# AIM OF THE EXERCISE
Where the line containing "Viewport: 1024px width, 591px height." appears below, begin there and reproduce each line exactly through the last one, omitting pictures.

# RECORDS SHOWN
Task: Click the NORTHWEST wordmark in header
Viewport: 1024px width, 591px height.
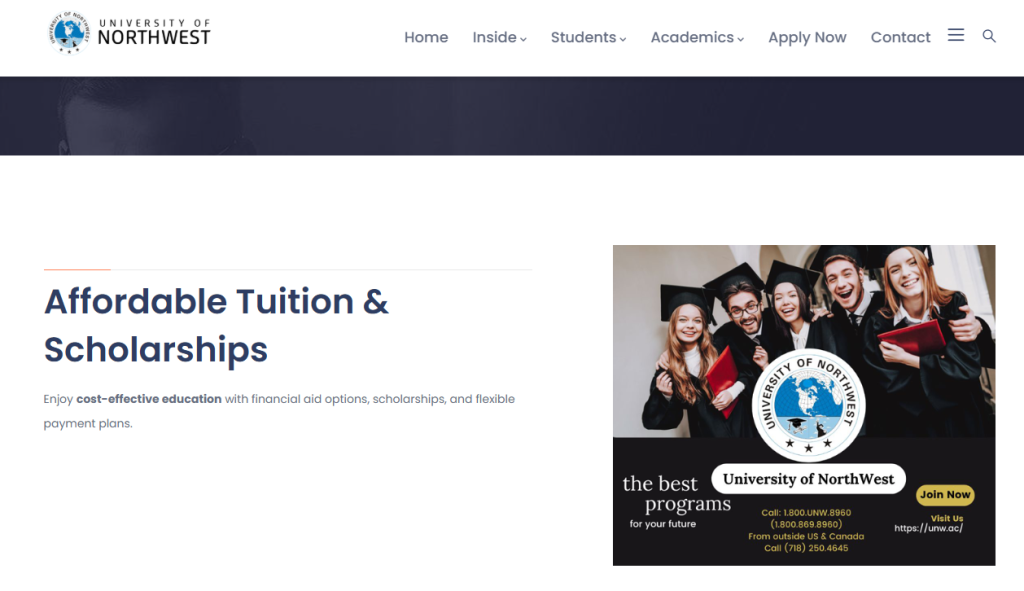Action: [x=154, y=38]
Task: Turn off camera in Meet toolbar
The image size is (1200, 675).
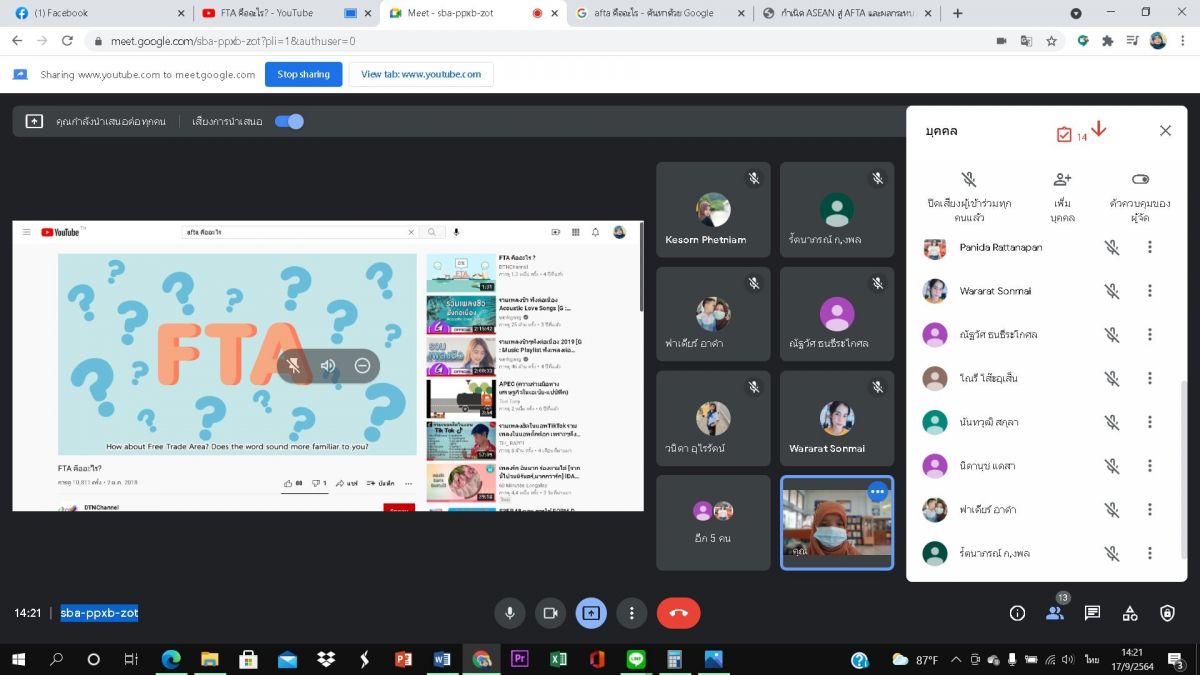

# YOUR SOLUTION
Viewport: 1024px width, 591px height.
Action: [x=154, y=38]
Task: Turn off camera in Meet toolbar
The image size is (1200, 675).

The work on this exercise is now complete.